The newsletter class spent this week treating the MS NOW reshuffle as either a horse race or a slow-motion decline — which anchor lands where, which slot stays dark, whether the whole thing is deck chairs on a sinking ship. What nobody stopped to observe: Rebecca Kutler may be one of the more quietly impressive network executives working right now. She inherited a network that had just been severed from NBC, rebranded under duress, and handed a primetime lineup with no institutional runway. She steadied it. Primetime has been performing. The Crooked Media licensing deal suggests real programming ambition, not just roster management. And she’s now reshaping daytime with enough confidence that a dozen talent agents called within hours of the announcement — which is not what happens when the industry thinks a network is dying. The chattering class keeps writing the obituary. It might want to consider writing the comeback story instead.

🏆 Newsletter of the Day 🏆

The AnklerClaire Atkinson‘s Wall Street deep-dive on the Ellison/WBD deal is the standout piece in today’s stack.

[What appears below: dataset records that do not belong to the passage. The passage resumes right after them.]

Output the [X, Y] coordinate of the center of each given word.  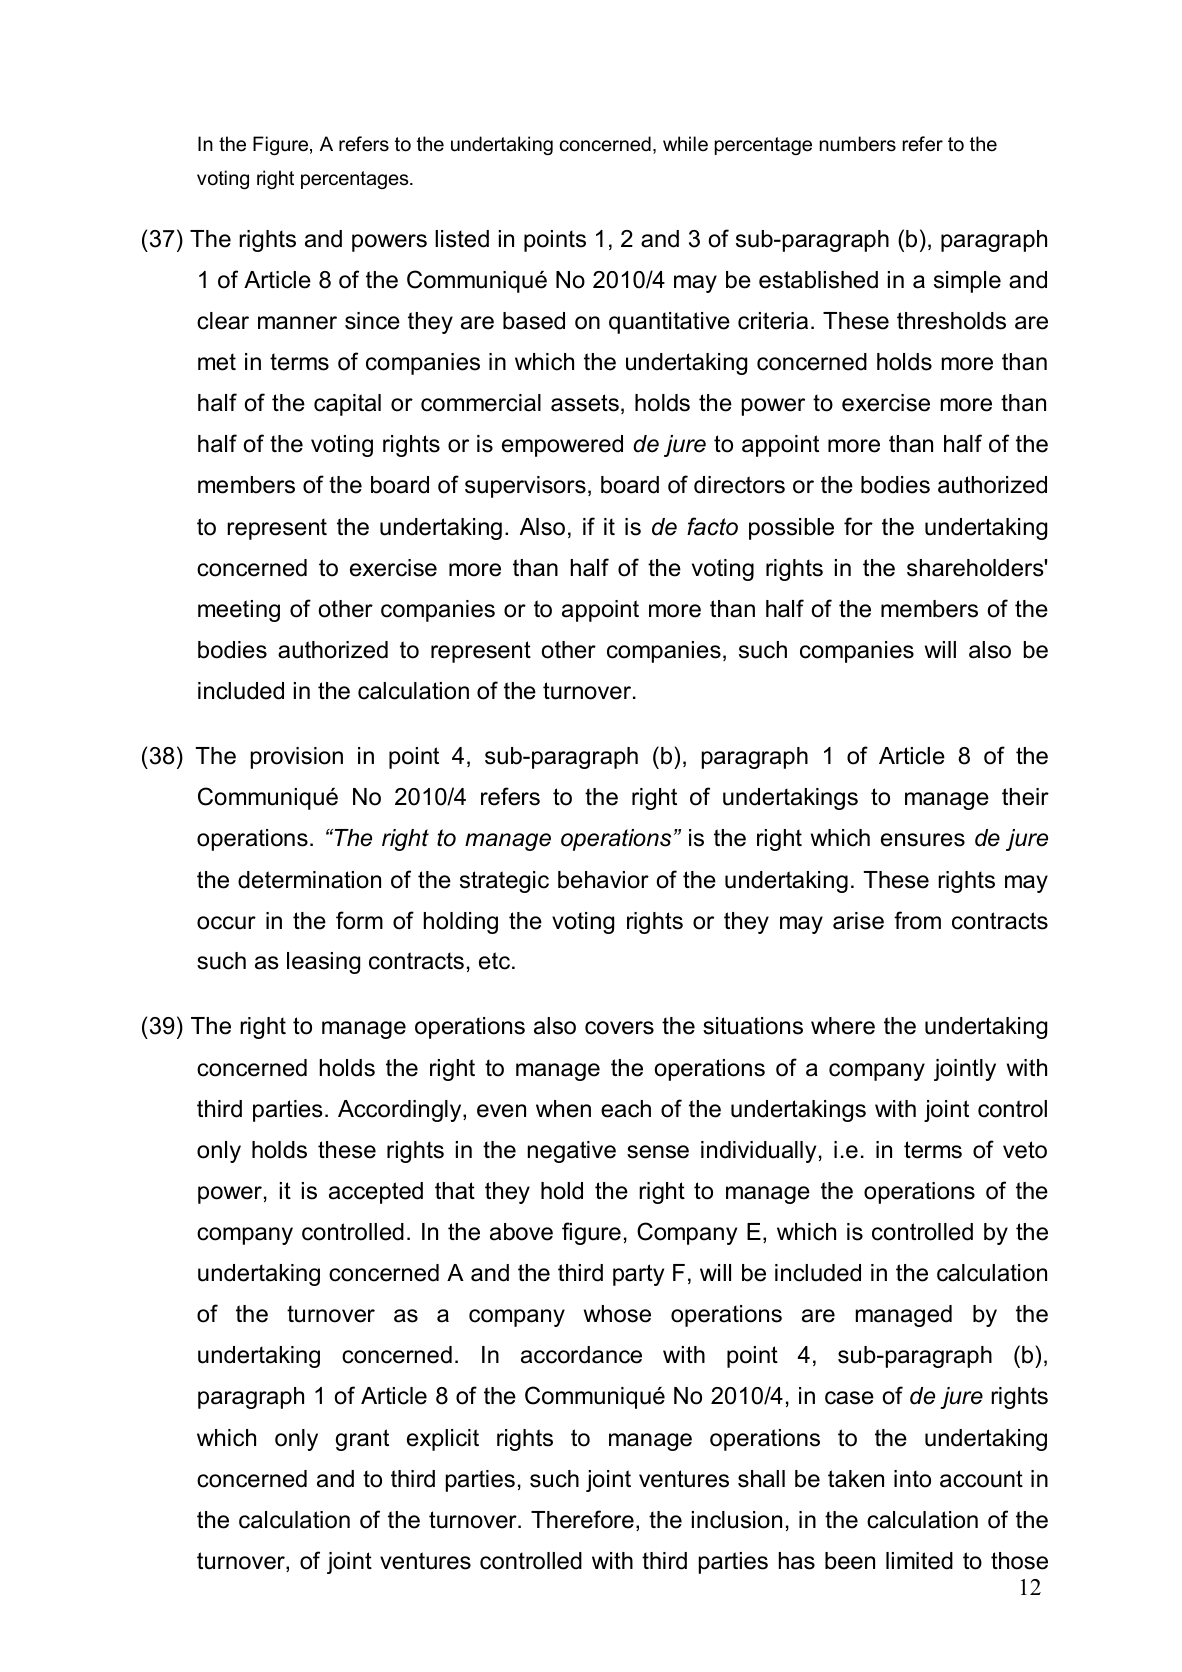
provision [297, 758]
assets [585, 403]
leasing [323, 963]
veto [1025, 1150]
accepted [376, 1193]
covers [619, 1028]
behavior [603, 880]
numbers [858, 144]
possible [791, 529]
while [685, 143]
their [1025, 797]
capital [347, 405]
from [917, 920]
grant [362, 1440]
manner [297, 323]
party [638, 1275]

While most of the newsletter class was still processing the merger announcement, Atkinson went to actual Wall Street sources and came back with something specific and damning: a junk downgrade, a “dead money” warning, Gulf sovereign wealth funds getting cold feet, and the question of whether Ellison might simply pay the break-up fee and walk away. Nobody else had this. That’s the job.

The Bottom Line

The newsletter class spent this week treating democratic backsliding as a Trump story. It isn’t — or at least, not only. Both V-Dem and Freedom House measure media fragmentation and self-censorship as structural contributors to democratic decay, and sitting right there in the same stack is Noah Smith’s piece arguing that social media’s algorithm-driven outrage economy has rendered coherent public discourse nearly impossible. We have moved from a broadcast age — where a Walter Cronkite could speak to the whole country and be heard — to a network age where everyone is screaming into their own corner. The democracy indices are measuring a symptom. The cause is a media ecosystem that has been comprehensively optimized for engagement over understanding, and the newsletters covering that ecosystem are not exempt from the diagnosis.